## About this task
Write out the entries below exactly, starting at the first line and stopping after the line that contains "This screenshot has width=198, height=178."; skip all pictures.

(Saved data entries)
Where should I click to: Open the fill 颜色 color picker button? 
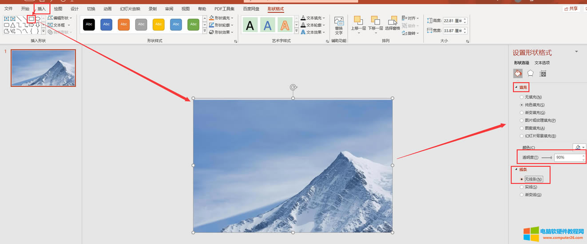[579, 147]
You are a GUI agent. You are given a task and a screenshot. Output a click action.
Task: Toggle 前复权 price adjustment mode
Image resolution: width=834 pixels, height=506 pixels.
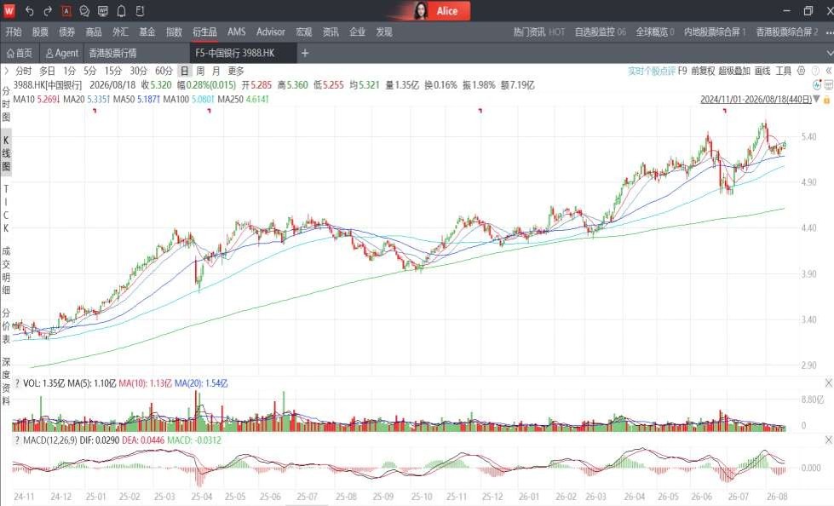[x=703, y=70]
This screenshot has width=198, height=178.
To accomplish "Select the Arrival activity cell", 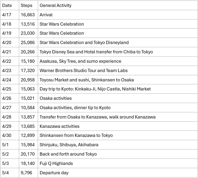I will [46, 15].
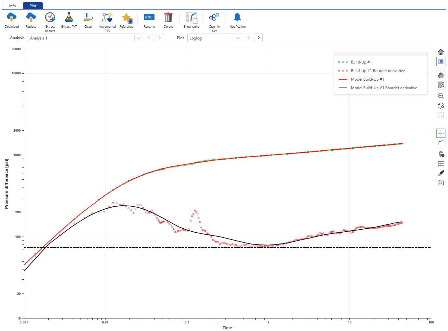Switch to the Info tab
This screenshot has height=331, width=448.
point(12,6)
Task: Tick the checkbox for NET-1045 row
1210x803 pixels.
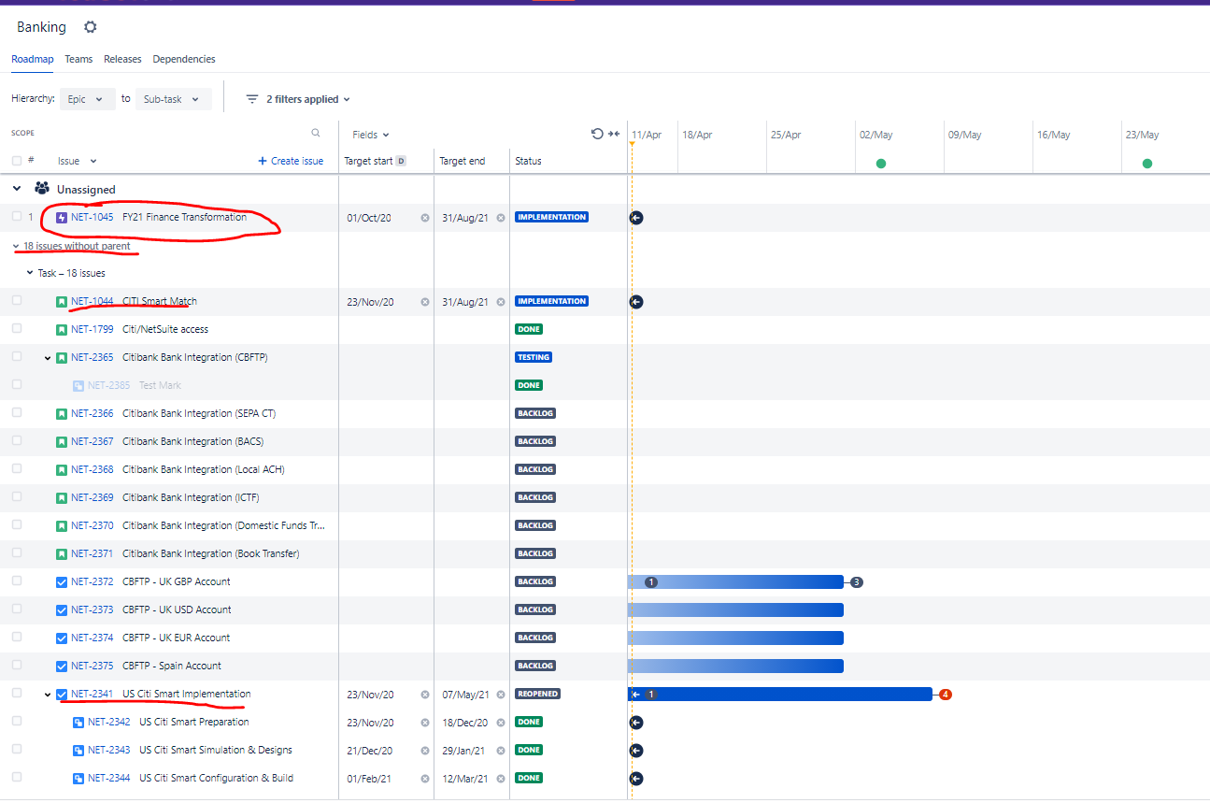Action: 17,217
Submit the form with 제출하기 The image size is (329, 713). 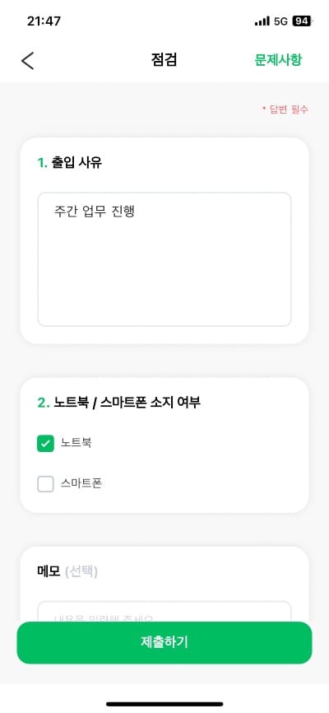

## Task answer
Where should I click to: Open the fill 颜色 color picker button? 
[579, 147]
You are a GUI agent. You are given a task and a screenshot. Output a click action.
Task: Toggle 前复权 price adjustment mode
Image resolution: width=834 pixels, height=506 pixels.
[x=703, y=70]
This screenshot has width=198, height=178.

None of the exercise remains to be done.